→ **HOW TO COMPLETE THIS TASK**
Return the run of lines below that opens with the line containing "[button] (438, 91)" and closes with the line containing "3″ Titan Diaphragm", keeping each one exact.

**** RECORDS ****

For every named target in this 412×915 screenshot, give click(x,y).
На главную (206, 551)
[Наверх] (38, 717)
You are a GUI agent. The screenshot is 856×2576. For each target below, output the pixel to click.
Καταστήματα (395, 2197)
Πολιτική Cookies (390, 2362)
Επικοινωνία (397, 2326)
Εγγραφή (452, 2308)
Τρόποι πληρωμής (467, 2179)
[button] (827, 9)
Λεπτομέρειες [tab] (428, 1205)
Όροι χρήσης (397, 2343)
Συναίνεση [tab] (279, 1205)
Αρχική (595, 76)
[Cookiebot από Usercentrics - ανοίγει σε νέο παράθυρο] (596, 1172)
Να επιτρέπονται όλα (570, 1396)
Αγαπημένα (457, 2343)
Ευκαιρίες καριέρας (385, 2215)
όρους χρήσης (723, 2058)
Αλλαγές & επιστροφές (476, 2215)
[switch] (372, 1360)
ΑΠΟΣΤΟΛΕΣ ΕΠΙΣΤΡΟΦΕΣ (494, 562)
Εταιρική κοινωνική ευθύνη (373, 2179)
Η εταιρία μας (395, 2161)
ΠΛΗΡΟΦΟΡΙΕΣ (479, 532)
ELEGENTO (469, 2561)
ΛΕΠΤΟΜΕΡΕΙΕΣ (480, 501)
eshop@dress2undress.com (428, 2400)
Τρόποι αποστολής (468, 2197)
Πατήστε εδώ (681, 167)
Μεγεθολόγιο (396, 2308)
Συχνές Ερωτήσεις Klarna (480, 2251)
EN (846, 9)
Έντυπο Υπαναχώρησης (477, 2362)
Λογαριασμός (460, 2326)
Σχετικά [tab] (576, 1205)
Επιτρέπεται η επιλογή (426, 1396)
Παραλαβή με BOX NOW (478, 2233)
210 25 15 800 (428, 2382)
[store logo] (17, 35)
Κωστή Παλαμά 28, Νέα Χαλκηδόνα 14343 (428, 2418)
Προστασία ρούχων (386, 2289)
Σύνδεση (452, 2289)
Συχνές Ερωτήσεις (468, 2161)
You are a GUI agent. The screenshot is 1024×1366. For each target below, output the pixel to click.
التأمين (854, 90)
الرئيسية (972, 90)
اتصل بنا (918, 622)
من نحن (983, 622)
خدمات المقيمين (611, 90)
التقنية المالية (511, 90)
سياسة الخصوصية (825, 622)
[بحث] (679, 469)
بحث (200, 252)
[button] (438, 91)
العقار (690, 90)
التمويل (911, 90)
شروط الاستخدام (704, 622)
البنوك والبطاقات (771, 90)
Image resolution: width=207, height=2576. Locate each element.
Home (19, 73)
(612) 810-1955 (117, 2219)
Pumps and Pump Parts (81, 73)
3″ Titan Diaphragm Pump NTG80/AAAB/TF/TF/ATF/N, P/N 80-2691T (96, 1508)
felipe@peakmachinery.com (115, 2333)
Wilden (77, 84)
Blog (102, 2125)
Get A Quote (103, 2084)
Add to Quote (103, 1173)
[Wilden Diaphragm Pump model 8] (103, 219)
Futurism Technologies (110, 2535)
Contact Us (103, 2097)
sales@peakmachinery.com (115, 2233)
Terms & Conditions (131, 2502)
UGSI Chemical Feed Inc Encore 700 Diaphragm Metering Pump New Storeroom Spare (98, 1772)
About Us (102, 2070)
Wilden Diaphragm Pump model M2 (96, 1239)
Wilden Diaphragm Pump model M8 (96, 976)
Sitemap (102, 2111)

****

→ **REPLY**
[button] (438, 91)
العقار (690, 90)
التمويل (911, 90)
شروط الاستخدام (704, 622)
البنوك والبطاقات (771, 90)
Image resolution: width=207, height=2576. Locate each element.
Home (19, 73)
(612) 810-1955 (117, 2219)
Pumps and Pump Parts (81, 73)
3″ Titan Diaphragm Pump NTG80/AAAB/TF/TF/ATF/N, P/N 80-2691T (96, 1508)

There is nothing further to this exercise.